But the contradiction is more than philosophical — it’s concrete, and built right into the policies before the board on Monday. As required by statute, the Sitka District’s policy on sexual abuse awareness has an opt-out provision, and that was a problem for board member Jenn McNichol.

“So a parent or a family can opt out of the supposedly mandatory child abuse, sexual abuse, sexual assault, and dating violence awareness and prevention. And I would have concerns about families which perhaps have some not good things going on, that they can opt out, so that their child remains uninformed.”

The contradiction stems from another law — HB 156 — which was passed last year by the legislature, and introduced a number of measures intended to give parents more control over sexual health curriculum, and who can teach it.

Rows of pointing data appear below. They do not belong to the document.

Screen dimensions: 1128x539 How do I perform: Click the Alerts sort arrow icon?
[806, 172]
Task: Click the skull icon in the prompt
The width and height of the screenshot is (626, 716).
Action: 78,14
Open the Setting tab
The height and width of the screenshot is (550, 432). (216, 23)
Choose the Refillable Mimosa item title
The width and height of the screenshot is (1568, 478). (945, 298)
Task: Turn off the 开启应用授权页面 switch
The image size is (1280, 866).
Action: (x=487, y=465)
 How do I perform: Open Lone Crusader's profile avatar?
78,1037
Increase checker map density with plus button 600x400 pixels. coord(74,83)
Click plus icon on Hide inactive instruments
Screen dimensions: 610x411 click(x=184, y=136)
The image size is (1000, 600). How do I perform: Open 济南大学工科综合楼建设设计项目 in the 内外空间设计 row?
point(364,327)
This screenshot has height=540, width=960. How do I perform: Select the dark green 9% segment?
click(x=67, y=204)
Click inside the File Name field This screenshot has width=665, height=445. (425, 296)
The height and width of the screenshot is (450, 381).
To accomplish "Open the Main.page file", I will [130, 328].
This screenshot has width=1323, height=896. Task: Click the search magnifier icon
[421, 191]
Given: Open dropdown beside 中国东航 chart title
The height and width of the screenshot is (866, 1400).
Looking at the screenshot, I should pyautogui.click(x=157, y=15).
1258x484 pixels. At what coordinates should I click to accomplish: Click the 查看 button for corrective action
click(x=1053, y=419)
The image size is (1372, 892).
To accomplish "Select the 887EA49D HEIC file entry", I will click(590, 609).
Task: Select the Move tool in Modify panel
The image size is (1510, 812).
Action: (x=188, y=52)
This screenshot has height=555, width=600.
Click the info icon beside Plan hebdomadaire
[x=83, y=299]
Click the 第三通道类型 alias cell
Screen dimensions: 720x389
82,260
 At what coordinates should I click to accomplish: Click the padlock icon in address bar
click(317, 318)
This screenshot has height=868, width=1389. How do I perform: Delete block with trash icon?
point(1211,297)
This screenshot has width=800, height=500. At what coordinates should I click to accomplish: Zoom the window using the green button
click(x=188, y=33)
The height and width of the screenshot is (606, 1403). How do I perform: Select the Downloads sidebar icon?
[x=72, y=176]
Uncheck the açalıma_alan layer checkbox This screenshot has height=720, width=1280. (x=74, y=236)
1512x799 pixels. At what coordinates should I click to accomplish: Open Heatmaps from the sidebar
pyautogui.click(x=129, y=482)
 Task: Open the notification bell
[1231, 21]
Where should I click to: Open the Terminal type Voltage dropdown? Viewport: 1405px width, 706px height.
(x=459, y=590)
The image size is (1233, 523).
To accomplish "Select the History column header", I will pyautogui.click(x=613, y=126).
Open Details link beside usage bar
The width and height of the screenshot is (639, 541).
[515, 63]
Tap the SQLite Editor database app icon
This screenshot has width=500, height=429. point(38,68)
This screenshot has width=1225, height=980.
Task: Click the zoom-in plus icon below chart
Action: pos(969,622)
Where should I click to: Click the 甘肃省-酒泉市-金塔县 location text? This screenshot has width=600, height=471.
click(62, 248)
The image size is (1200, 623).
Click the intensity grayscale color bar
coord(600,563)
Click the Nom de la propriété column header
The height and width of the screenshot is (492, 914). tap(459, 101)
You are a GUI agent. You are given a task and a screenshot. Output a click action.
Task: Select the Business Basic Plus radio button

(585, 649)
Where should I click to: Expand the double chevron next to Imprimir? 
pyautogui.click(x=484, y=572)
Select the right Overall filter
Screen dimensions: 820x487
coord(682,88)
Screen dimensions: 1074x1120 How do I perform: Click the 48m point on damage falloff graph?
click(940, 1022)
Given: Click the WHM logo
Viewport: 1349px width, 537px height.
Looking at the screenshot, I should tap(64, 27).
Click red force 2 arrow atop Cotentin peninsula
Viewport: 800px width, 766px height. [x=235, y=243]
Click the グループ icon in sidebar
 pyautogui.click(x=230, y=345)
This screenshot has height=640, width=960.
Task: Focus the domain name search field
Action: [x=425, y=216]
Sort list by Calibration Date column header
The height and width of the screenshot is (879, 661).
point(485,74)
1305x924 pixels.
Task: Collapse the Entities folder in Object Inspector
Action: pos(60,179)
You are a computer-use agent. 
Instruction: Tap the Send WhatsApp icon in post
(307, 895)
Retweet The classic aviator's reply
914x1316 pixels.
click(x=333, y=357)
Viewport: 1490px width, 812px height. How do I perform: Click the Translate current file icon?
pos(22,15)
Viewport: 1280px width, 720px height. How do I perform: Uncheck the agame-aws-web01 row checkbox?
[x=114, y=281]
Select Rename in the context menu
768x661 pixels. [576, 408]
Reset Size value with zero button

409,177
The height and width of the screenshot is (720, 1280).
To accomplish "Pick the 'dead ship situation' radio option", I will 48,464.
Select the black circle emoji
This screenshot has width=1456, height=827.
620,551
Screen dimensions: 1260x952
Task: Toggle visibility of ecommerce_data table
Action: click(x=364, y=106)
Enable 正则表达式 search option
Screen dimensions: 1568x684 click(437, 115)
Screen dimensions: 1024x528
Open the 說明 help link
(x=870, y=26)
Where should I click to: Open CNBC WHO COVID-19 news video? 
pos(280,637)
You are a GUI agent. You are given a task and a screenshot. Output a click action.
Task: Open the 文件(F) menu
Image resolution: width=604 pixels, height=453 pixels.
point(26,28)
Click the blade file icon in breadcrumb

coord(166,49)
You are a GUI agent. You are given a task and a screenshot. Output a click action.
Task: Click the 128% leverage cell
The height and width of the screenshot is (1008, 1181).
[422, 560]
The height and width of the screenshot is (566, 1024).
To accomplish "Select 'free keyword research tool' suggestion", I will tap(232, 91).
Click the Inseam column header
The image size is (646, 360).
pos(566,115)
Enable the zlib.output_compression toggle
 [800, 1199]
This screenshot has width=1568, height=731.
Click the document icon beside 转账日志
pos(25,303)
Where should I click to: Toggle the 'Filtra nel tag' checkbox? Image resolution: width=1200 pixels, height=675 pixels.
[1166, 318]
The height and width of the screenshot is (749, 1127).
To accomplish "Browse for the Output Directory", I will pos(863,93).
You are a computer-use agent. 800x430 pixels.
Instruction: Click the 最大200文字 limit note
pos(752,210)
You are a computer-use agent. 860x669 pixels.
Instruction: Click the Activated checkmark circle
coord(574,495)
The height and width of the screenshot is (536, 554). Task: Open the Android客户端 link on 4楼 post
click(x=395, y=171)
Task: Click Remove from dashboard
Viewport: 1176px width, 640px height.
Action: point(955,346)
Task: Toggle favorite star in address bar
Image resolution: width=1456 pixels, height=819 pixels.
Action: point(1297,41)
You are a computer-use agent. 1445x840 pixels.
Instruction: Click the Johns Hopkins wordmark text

For instance, the law requires that parents must be notified two weeks ahead of time when schools plan to give instruction on sexual health and family life, and they have the right to inspect the curriculum and the credentials of the instructor — who either must be a certified teacher, or working under the direct supervision of one.

The policy (BP 6142.1) crafted by the Sitka School Board to comply with this statute follows the wording of the law closely, including the opt-out provision: “At the parent/guardian’s request, any student may be excused from any part of family life/sex education instruction, except for awareness and prevention training provided to students concerning sexual assault, sexual abuse, and dating violence and abuse.”

Oops. The policy drafted to comply with Bree’s Law says parents can excuse their kids from sex abuse awareness education; the policy on sexual health says they can’t.

Superintendent Mary Wegner told the board that other districts have encountered this same problem.

“When we tried to bring this point up with the legislators, we didn’t get anywhere.”

Rather than have contradictory policies on the books, the Sitka board’s solution was to give parents an opt-out across the entire spectrum of sex-related instruction in the district.

Jenn McNichol unhappily recommended changing the policy on sexual abuse awareness.

“And strike out the part ‘except for awareness and prevention training provided to students concerning sexual abuse, sexual assault, and dating violence and abuse’ — although philosophically, I heartily disagree with that.”

The policy was referred back to committee to remove the language contradictory to that in Bree’s Law.